◆ **Task to carry out**
Would you quote every entry exactly, dropping only the pictures?

== Segment start ==

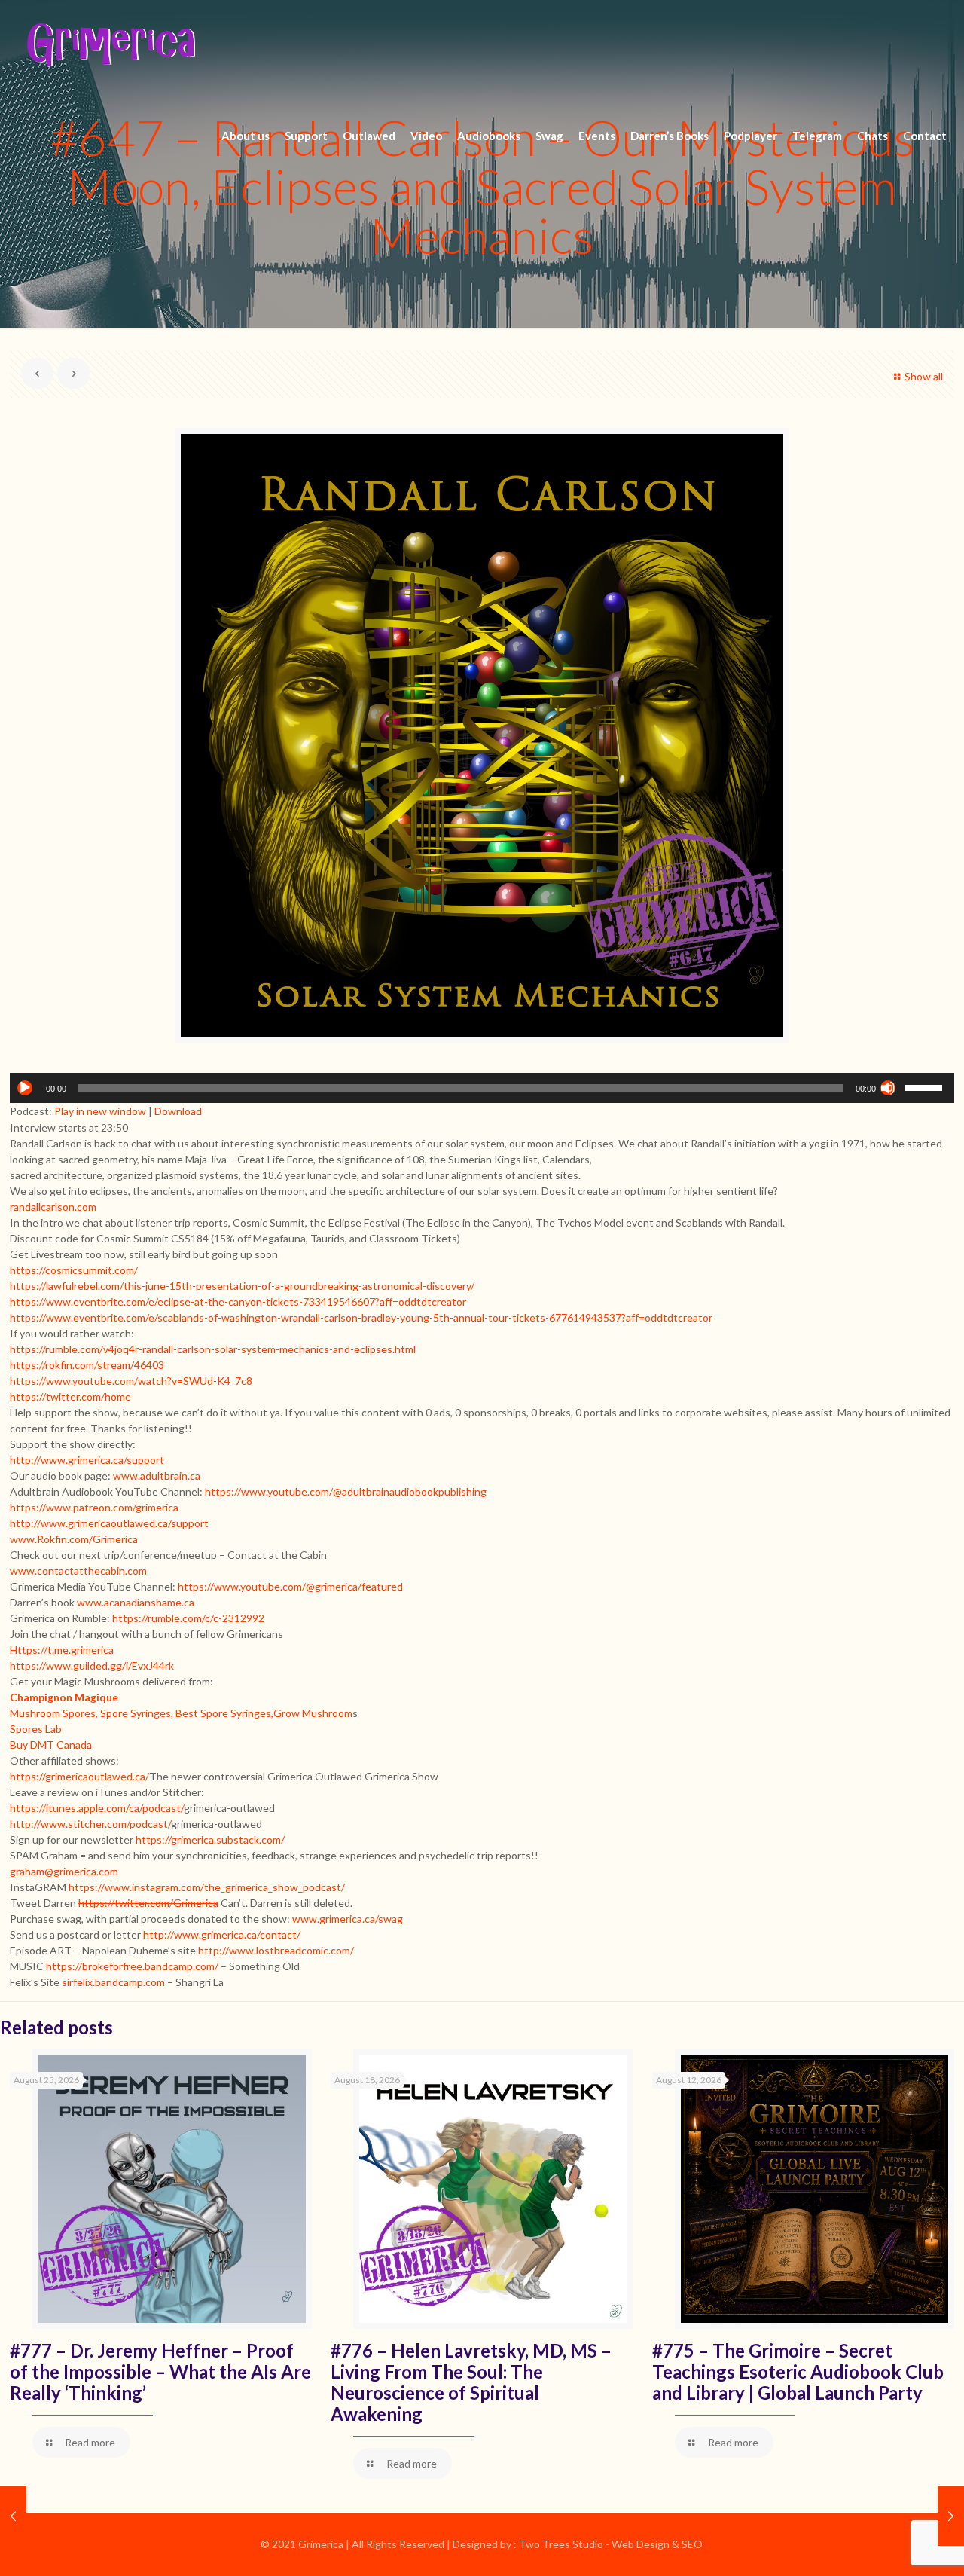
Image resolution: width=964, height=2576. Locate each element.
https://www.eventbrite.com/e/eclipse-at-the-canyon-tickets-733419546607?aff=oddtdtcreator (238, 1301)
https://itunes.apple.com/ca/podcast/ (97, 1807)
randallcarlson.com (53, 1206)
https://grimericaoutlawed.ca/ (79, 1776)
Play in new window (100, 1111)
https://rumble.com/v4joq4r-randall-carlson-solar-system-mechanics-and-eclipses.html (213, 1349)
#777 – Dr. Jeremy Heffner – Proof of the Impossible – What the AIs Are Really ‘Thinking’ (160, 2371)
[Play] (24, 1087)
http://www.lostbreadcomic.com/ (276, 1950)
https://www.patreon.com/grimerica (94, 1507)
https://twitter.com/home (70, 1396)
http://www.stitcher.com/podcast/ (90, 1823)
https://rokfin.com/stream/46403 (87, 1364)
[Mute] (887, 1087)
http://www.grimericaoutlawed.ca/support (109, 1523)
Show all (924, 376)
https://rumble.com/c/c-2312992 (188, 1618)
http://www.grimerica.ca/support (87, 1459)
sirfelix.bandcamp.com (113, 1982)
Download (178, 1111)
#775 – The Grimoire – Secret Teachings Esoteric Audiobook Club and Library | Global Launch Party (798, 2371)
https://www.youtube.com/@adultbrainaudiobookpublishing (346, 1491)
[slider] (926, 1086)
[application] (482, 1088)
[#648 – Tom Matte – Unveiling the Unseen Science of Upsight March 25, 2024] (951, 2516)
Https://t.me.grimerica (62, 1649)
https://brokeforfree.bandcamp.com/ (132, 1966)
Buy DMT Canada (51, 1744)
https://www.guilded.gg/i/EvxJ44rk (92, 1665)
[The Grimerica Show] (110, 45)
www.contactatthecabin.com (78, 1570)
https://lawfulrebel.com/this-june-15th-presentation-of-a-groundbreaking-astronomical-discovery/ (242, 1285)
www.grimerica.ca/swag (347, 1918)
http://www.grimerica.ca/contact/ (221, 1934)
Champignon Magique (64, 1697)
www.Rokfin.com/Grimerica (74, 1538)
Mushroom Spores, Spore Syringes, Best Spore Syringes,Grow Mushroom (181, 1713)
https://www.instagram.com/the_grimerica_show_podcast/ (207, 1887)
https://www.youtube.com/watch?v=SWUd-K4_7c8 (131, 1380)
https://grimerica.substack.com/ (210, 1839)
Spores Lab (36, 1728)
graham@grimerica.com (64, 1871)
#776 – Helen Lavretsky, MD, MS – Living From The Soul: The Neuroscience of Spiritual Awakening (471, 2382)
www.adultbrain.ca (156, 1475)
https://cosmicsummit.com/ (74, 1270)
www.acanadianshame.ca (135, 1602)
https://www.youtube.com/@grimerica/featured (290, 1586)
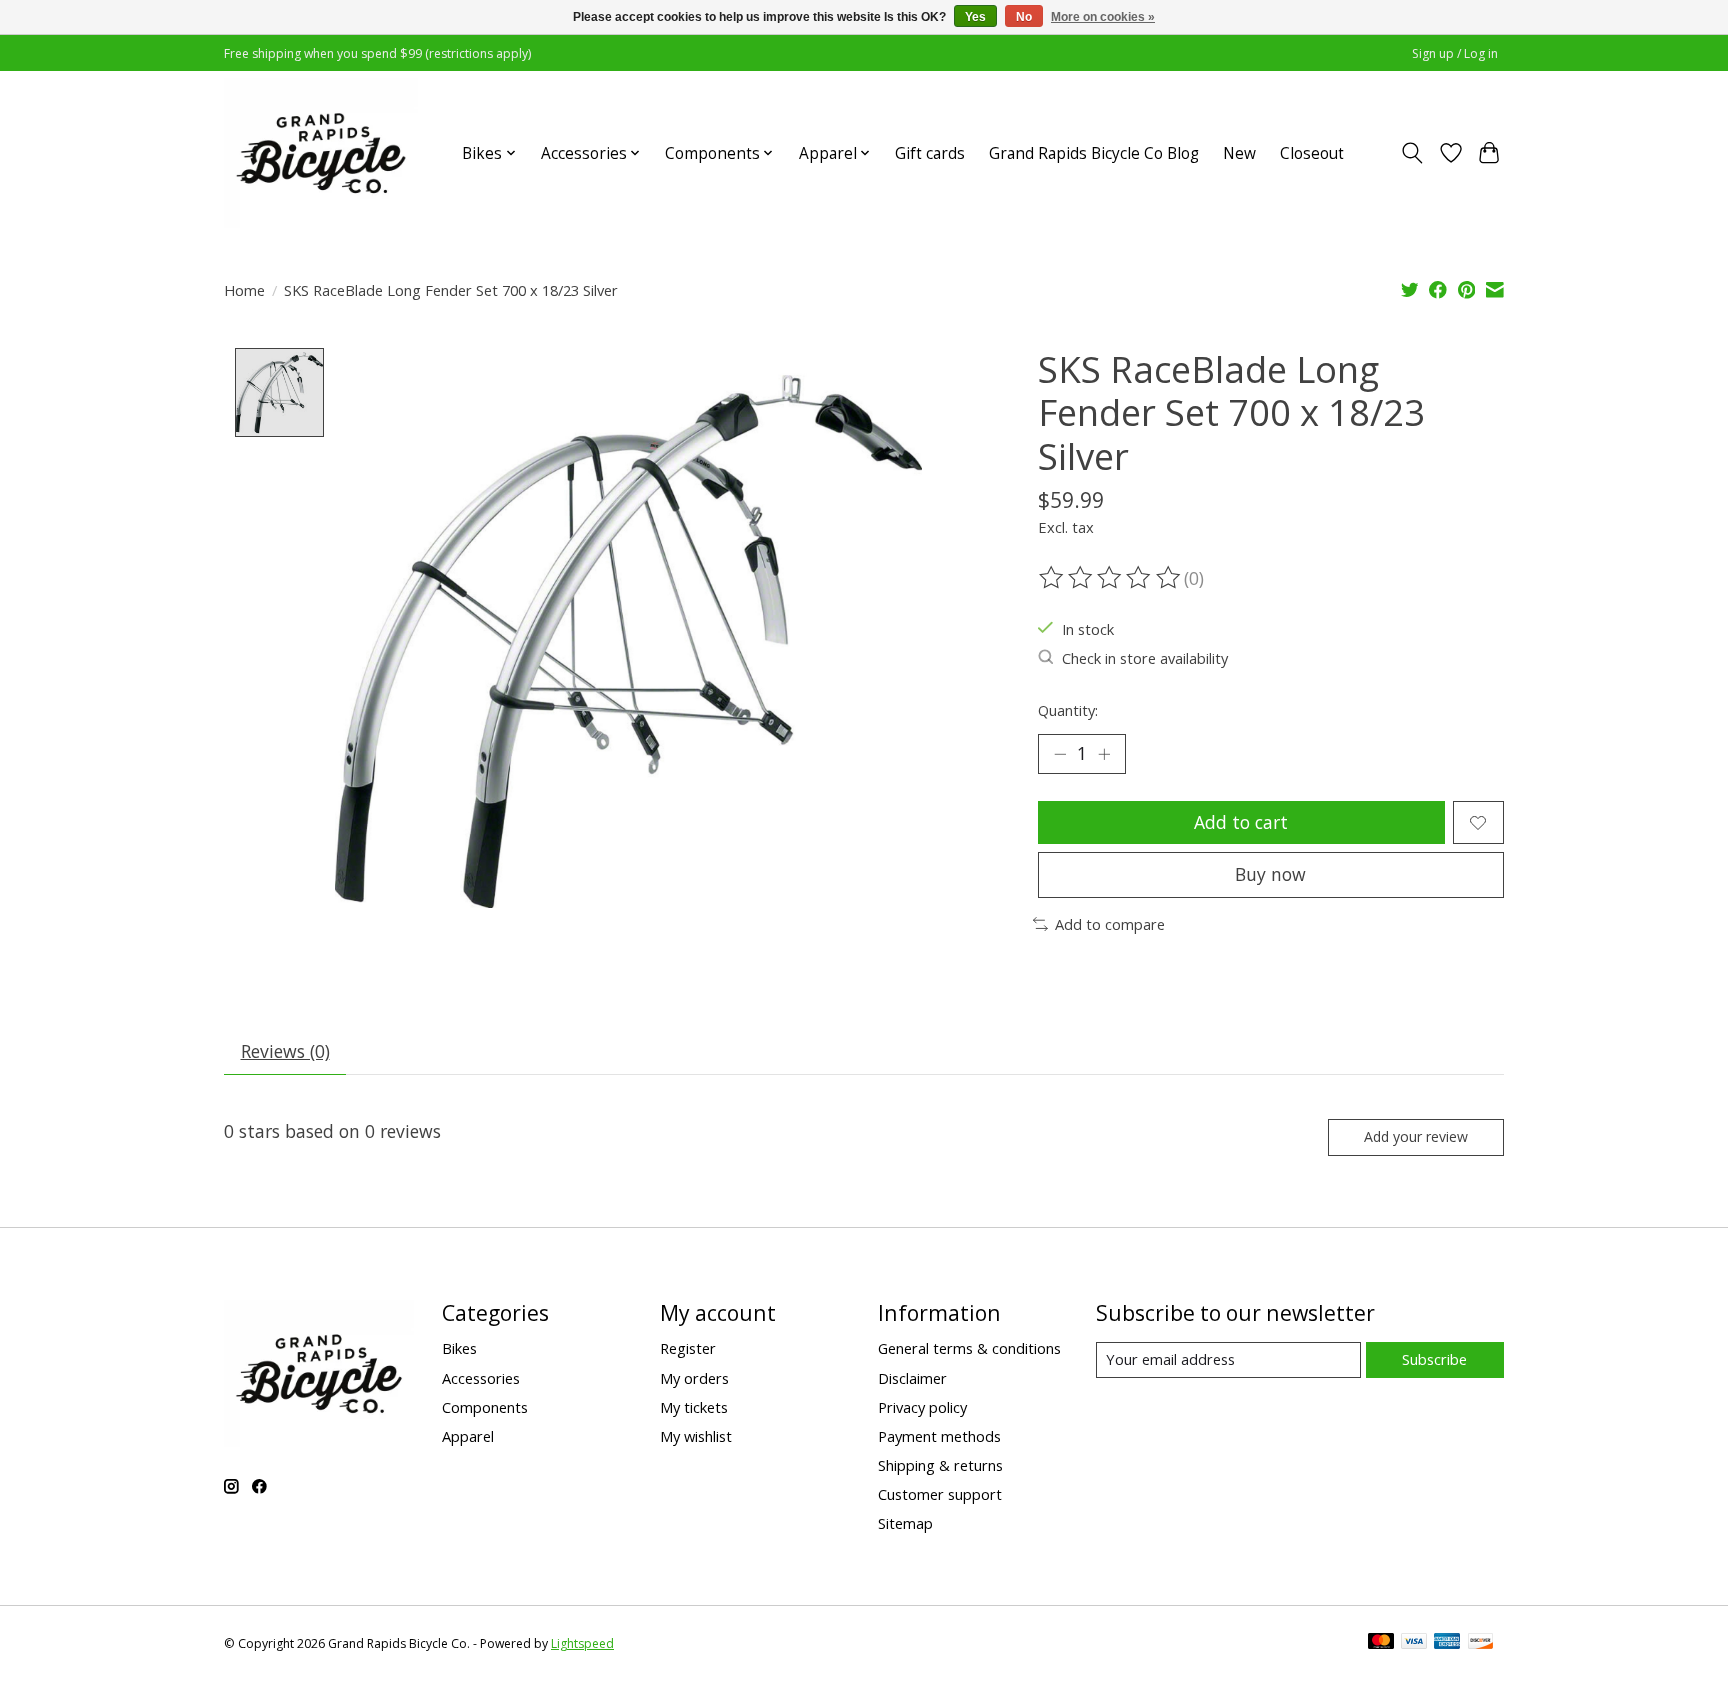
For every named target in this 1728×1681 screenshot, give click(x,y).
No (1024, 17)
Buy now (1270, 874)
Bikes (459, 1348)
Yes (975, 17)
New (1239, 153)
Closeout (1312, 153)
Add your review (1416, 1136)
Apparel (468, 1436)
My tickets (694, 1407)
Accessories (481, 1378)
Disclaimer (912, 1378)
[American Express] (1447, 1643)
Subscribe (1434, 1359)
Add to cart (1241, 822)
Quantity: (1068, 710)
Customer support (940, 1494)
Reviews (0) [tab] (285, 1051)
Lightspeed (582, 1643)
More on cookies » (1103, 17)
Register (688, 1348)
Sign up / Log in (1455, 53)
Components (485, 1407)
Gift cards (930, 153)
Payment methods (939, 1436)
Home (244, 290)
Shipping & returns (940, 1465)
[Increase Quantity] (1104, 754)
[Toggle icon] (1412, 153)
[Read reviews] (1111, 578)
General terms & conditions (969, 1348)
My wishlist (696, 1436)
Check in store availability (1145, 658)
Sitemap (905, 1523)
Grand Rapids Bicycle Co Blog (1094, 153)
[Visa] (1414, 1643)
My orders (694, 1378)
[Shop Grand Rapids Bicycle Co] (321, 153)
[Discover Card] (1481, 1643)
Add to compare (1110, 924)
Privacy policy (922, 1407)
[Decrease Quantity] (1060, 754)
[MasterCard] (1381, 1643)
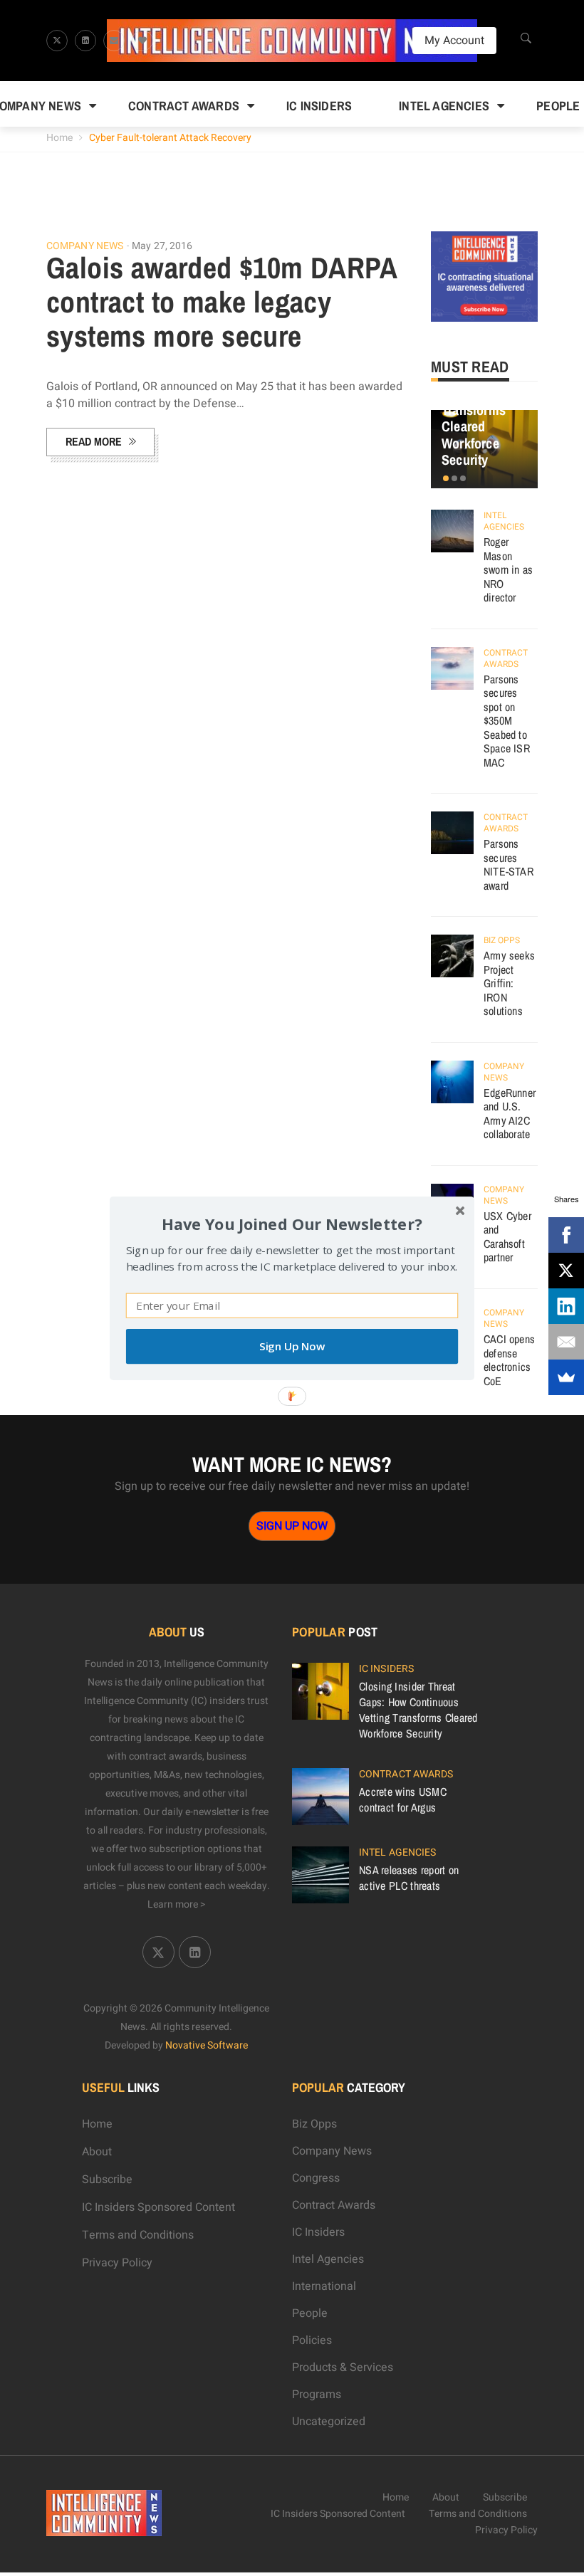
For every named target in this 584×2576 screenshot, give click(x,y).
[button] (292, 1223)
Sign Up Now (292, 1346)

== Segment end ==

◆ **Response box**
Image resolution: width=964, height=2576. Locate each element.
https://www.eventbrite.com/e/eclipse-at-the-canyon-tickets-733419546607?aff=oddtdtcreator (238, 1301)
https://itunes.apple.com/ca/podcast/ (97, 1807)
randallcarlson.com (53, 1206)
https://grimericaoutlawed.ca/ (79, 1776)
Play in new window (100, 1111)
https://rumble.com/v4joq4r-randall-carlson-solar-system-mechanics-and-eclipses.html (213, 1349)
#777 – Dr. Jeremy Heffner – Proof of the Impossible – What the AIs Are Really ‘Thinking’ (160, 2371)
[Play] (24, 1087)
http://www.lostbreadcomic.com/ (276, 1950)
https://www.patreon.com/grimerica (94, 1507)
https://twitter.com/home (70, 1396)
http://www.stitcher.com/podcast/ (90, 1823)
https://rokfin.com/stream/46403 (87, 1364)
[Mute] (887, 1087)
http://www.grimericaoutlawed.ca/support (109, 1523)
Show all (924, 376)
https://rumble.com/c/c-2312992 (188, 1618)
http://www.grimerica.ca/support (87, 1459)
sirfelix.bandcamp.com (113, 1982)
Download (178, 1111)
#775 – The Grimoire – Secret Teachings Esoteric Audiobook Club and Library | Global Launch Party (798, 2371)
https://www.youtube.com/@adultbrainaudiobookpublishing (346, 1491)
[slider] (926, 1086)
[application] (482, 1088)
[#648 – Tom Matte – Unveiling the Unseen Science of Upsight March 25, 2024] (951, 2516)
Https://t.me.grimerica (62, 1649)
https://brokeforfree.bandcamp.com/ (132, 1966)
Buy DMT Canada (51, 1744)
https://www.guilded.gg/i/EvxJ44rk (92, 1665)
[The Grimerica Show] (110, 45)
www.contactatthecabin.com (78, 1570)
https://lawfulrebel.com/this-june-15th-presentation-of-a-groundbreaking-astronomical-discovery/ (242, 1285)
www.grimerica.ca/swag (347, 1918)
http://www.grimerica.ca/contact/ (221, 1934)
Champignon Magique (64, 1697)
www.Rokfin.com/Grimerica (74, 1538)
Mushroom Spores, Spore Syringes, Best Spore Syringes,Grow Mushroom (181, 1713)
https://www.instagram.com/the_grimerica_show_podcast/ (207, 1887)
https://www.youtube.com/watch?v=SWUd-K4_7c8 (131, 1380)
https://grimerica.substack.com/ (210, 1839)
Spores Lab (36, 1728)
graham@grimerica.com (64, 1871)
#776 – Helen Lavretsky, MD, MS – Living From The Soul: The Neuroscience of Spiritual Awakening (471, 2382)
www.adultbrain.ca (156, 1475)
https://cosmicsummit.com/ (74, 1270)
www.acanadianshame.ca (135, 1602)
https://www.youtube.com/@grimerica/featured (290, 1586)
For every named target in this 1728×1681 screenshot, give click(x,y).
No (1024, 17)
Buy now (1270, 874)
Bikes (459, 1348)
Yes (975, 17)
New (1239, 153)
Closeout (1312, 153)
Add your review (1416, 1136)
Apparel (468, 1436)
My tickets (694, 1407)
Accessories (481, 1378)
Disclaimer (912, 1378)
[American Express] (1447, 1643)
Subscribe (1434, 1359)
Add to cart (1241, 822)
Quantity: (1068, 710)
Customer support (940, 1494)
Reviews (0) [tab] (285, 1051)
Lightspeed (582, 1643)
More on cookies » (1103, 17)
Register (688, 1348)
Sign up / Log in (1455, 53)
Components (485, 1407)
Gift cards (930, 153)
Payment methods (939, 1436)
Home (244, 290)
Shipping & returns (940, 1465)
[Increase Quantity] (1104, 754)
[Toggle icon] (1412, 153)
[Read reviews] (1111, 578)
General terms & conditions (969, 1348)
My wishlist (696, 1436)
Check in store availability (1145, 658)
Sitemap (905, 1523)
Grand Rapids Bicycle Co Blog (1094, 153)
[Visa] (1414, 1643)
My orders (694, 1378)
[Shop Grand Rapids Bicycle Co] (321, 153)
[Discover Card] (1481, 1643)
Add to compare (1110, 924)
Privacy policy (922, 1407)
[Decrease Quantity] (1060, 754)
[MasterCard] (1381, 1643)
For every named target in this 584×2576 screenshot, give click(x,y).
[button] (292, 1223)
Sign Up Now (292, 1346)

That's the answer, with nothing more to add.